### DATA
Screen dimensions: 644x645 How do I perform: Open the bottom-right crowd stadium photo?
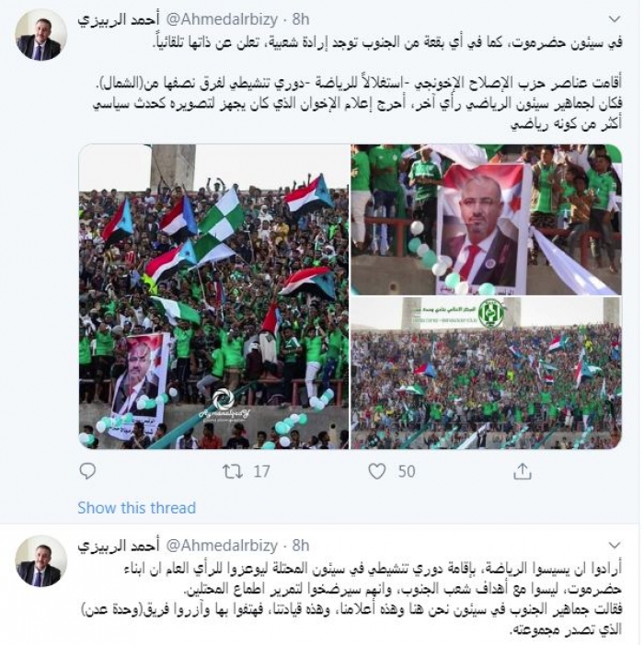[x=486, y=373]
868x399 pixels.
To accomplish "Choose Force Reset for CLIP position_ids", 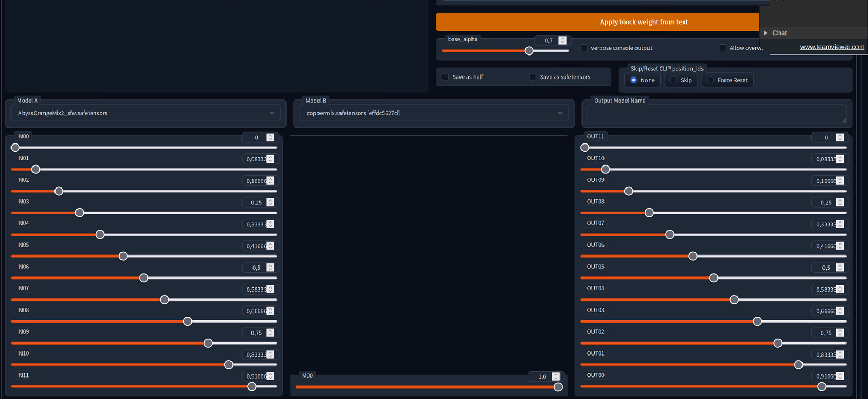I will pos(711,80).
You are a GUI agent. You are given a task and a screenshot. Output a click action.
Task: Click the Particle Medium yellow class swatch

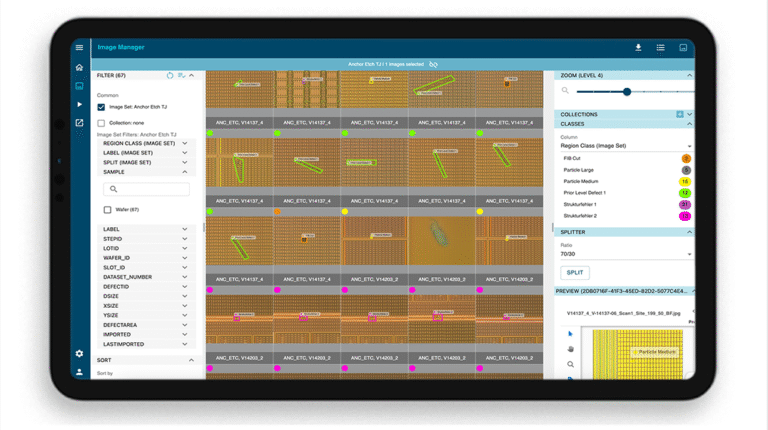(x=685, y=181)
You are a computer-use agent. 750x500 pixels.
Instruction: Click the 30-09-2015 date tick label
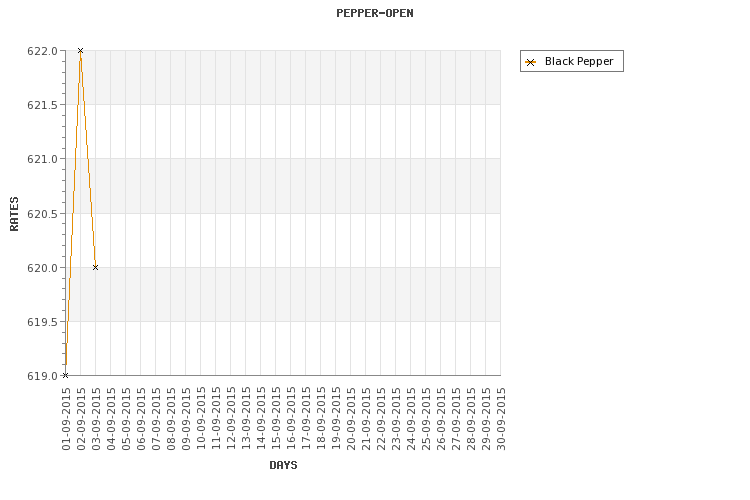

### PROBLEM DETAILS
Go through the listing above and list every line that has the word "pixels".

### EXERCISE RESPONSE
868x399 pixels.
You are a computer-use agent. 750x500 pixels.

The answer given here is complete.